Media Bias

May 30, 2011
Media bias refers to the bias of journalists and news producers within the mass media as they pick and choose which stories and events are reported.

An example that helps explain media bias is “Missing White Woman Syndrome” or “Missing Pretty Girl Syndrome,” according to Reporters cover such cases on television, in radio, in the newspaper, and magazines. These outlets most often report missing person cases that involve a young, attractive, white, middle-class or above female. The difference of coverage differentiates with cases concerning male or females from a lower economic class or ethnicity.

The president of the National Center for Missing Adults, Kim Pasqualini said, “The media tends to focus on damsels in distress – typically, affluent young white women and teenagers.” When a person who fits the criteria of damsel in distress disappears or gets killed the media, according to CNN correspondent Tom Foreman, creates storm. That means the media goes into a frenzy to get that story out to the public. White beautiful women who are in danger draw viewers; black, Latino, Asian, fat, ugly, old women or males in danger doesn’t.

Evelyn Hernandez disappeared on May 1st with her 5-year-old son and soon to be born child. On July 24, 2002 her body was found floating in the San Francisco Bay under the city’s landmark Bay Bridge. Then five months later, Laci Peterson, who was also pregnant, disappeared. She was later found in the San Francisco Bay. Hernandez’s case barely peaked any interest in the community, but Laci Peterson who was white, had the nation fixed on her.

I think the reasons why Peterson received more media attention are obvious. She’s white, has money, and has a family who is advocating for her. Hernandez was a single, ethnic, low income, woman with nothing in the way of family advocates.

Danielle Jones and Hannah Williams were both murder victims. Even though they were white females. Jones received more media coverage. Sources suggest that Jones received more media coverage because Williams was from a working-class family, had a nose piercing, and estranged parents. Jones fulfilled the criteria for a model middle-class schoolgirl, while Williams had a history of running away and being in foster care. According to various news reports, a police spokesperson described Williams’ mother as “not really press conference material.” Meanwhile, Jones’ parents were pressing the media.

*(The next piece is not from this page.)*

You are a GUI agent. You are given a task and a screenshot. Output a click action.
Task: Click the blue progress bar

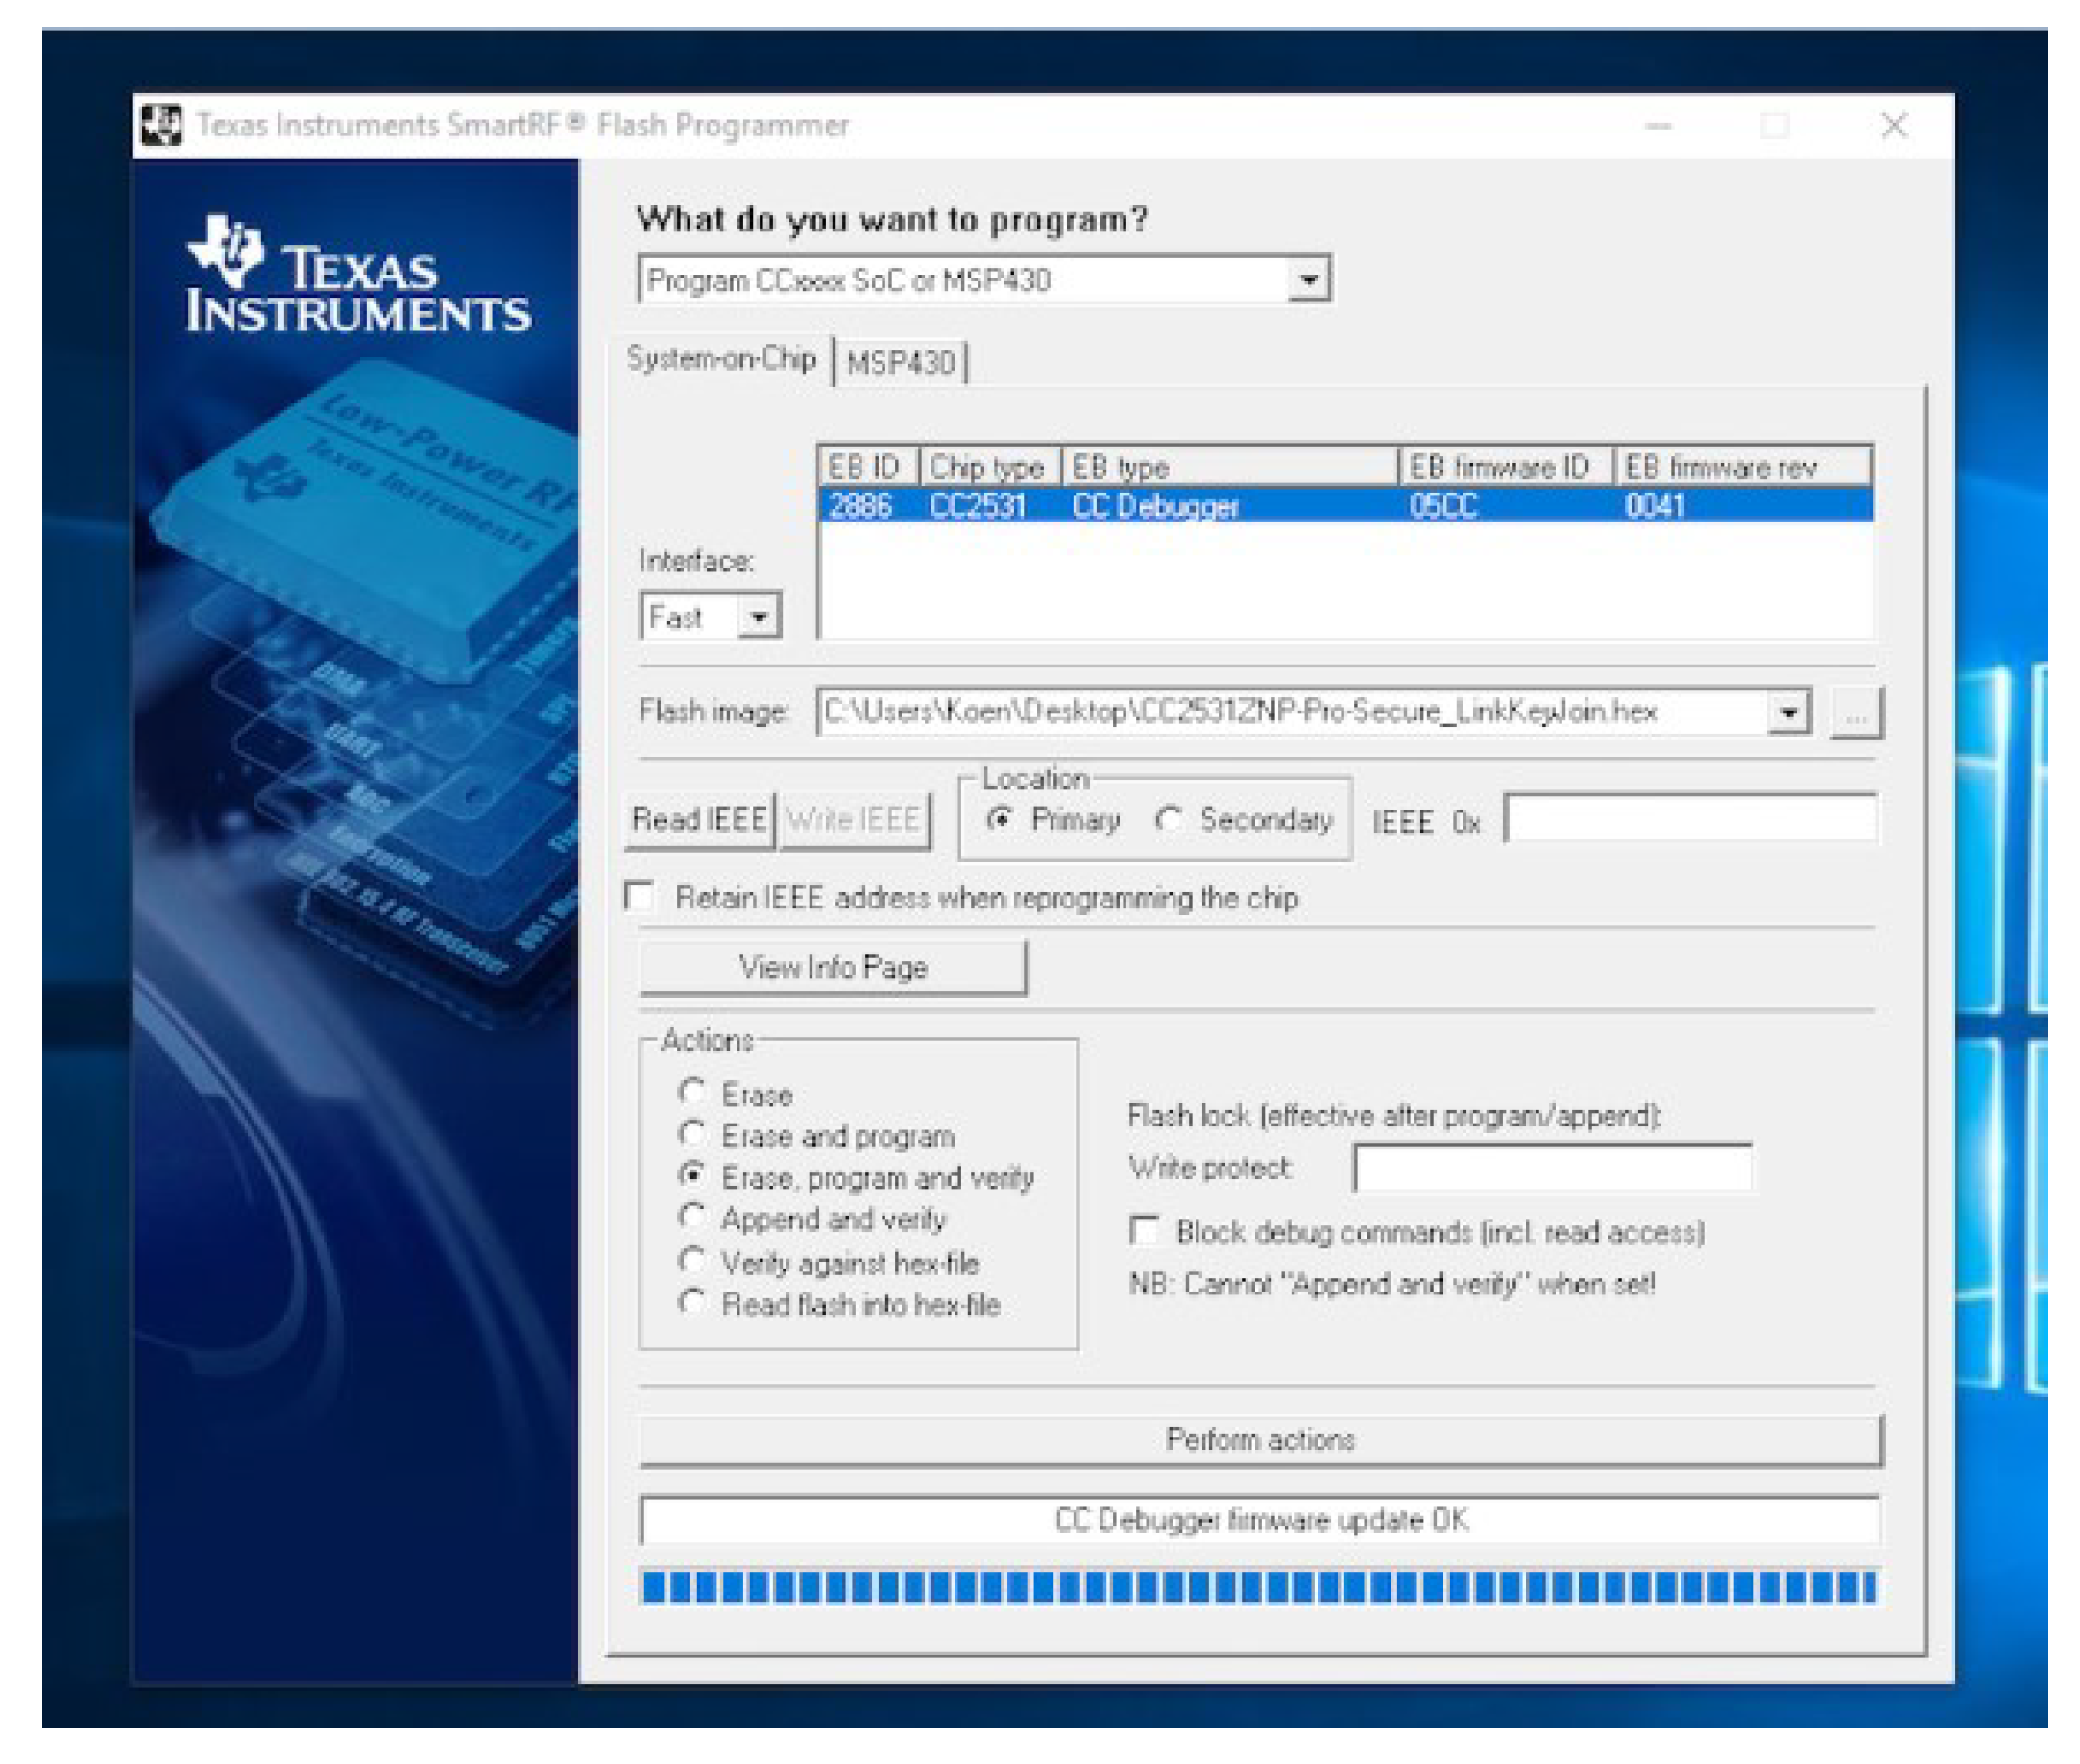click(1259, 1587)
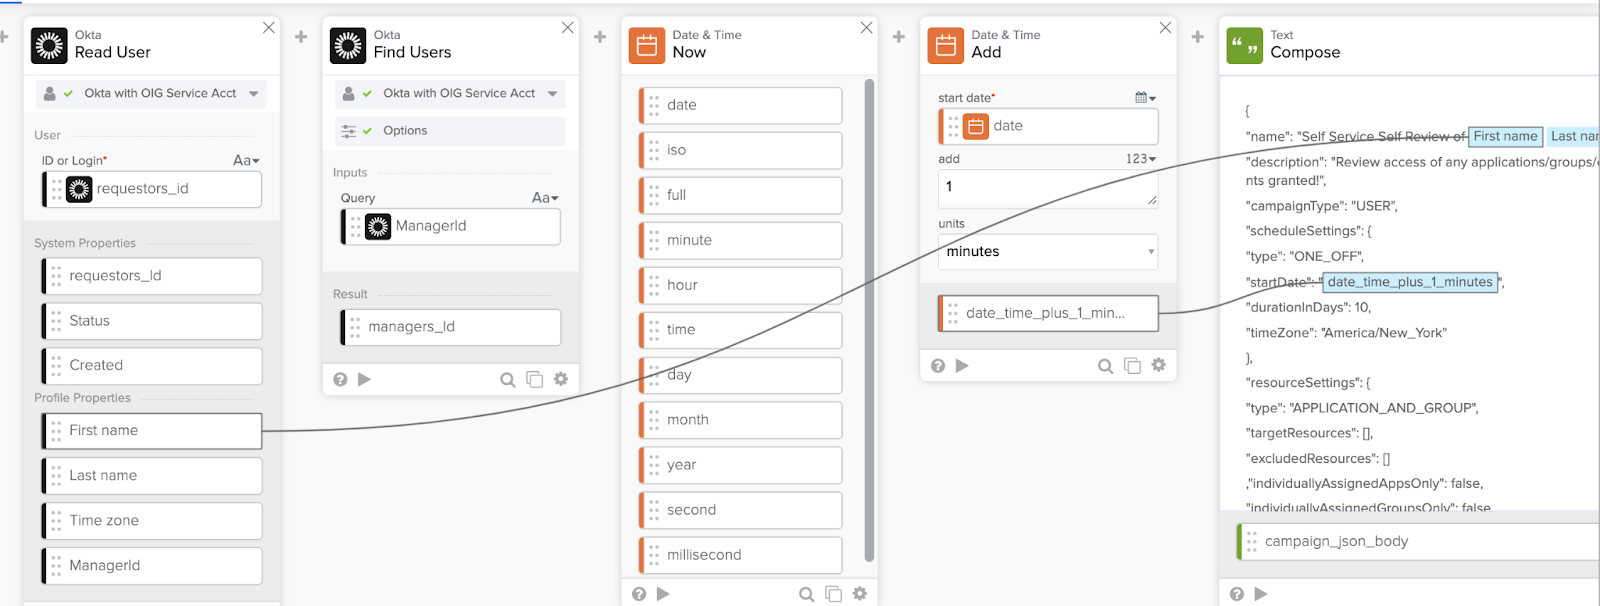Open settings gear on Date & Time Add card

[1158, 366]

The National Missing Person’s Helpline noted that the news media would often ask for cases where the victim are female, within a specific age range, and of a particular social or economic background. This demonstrates that media bias is not solely about ethnic backgrounds. This makes me believe that media bias is about income and the looks you have.

But is it just a coincidence that one of the victims has family that advocates for them and the other doesn’t?

I think media bias happens because whoever covers the story has his or her own opinion on things when they should remain neutral. The media should not formulate an opinion on, or judge, a story. Reporters and editors can have a personal opinion but they can’t incorporate that into their story.

Another reason media bias occurs is due to pressure. Reporters have to appeal to a large audience and when there are a lot of people, there are a lot of wants. Reporters have to cover sports, entertainment, weather, crime and human interest stories. Also, they have to commit some time to advertisements. When you have so many people to please with many different agendas, it’s hard to have a real thoughtful discussion of complicated or serious issues. They have to make a decision to report what will get ratings and bring in more readers.

I am all for equality no matter what but media bias just shows that prejudice still exists in the world.

All murder cases and rape cases deserve the same media coverage. Media coverage could be the difference between finding a missing person and not finding them.

People shouldn’t be treated a certain way because of their race, religion, ethnicity, or sexual preference and everyone should be aware of that since we live in America, a free country.

I don’t think media bias happens on purpose. We are humans and it’s in our nature to form opinions about things. Sometimes we may let our opinions interfere at the wrong time but not intentionally.

My expectation of reporters and journalists is that should always careful about mixing their opinions and judgments with their stories.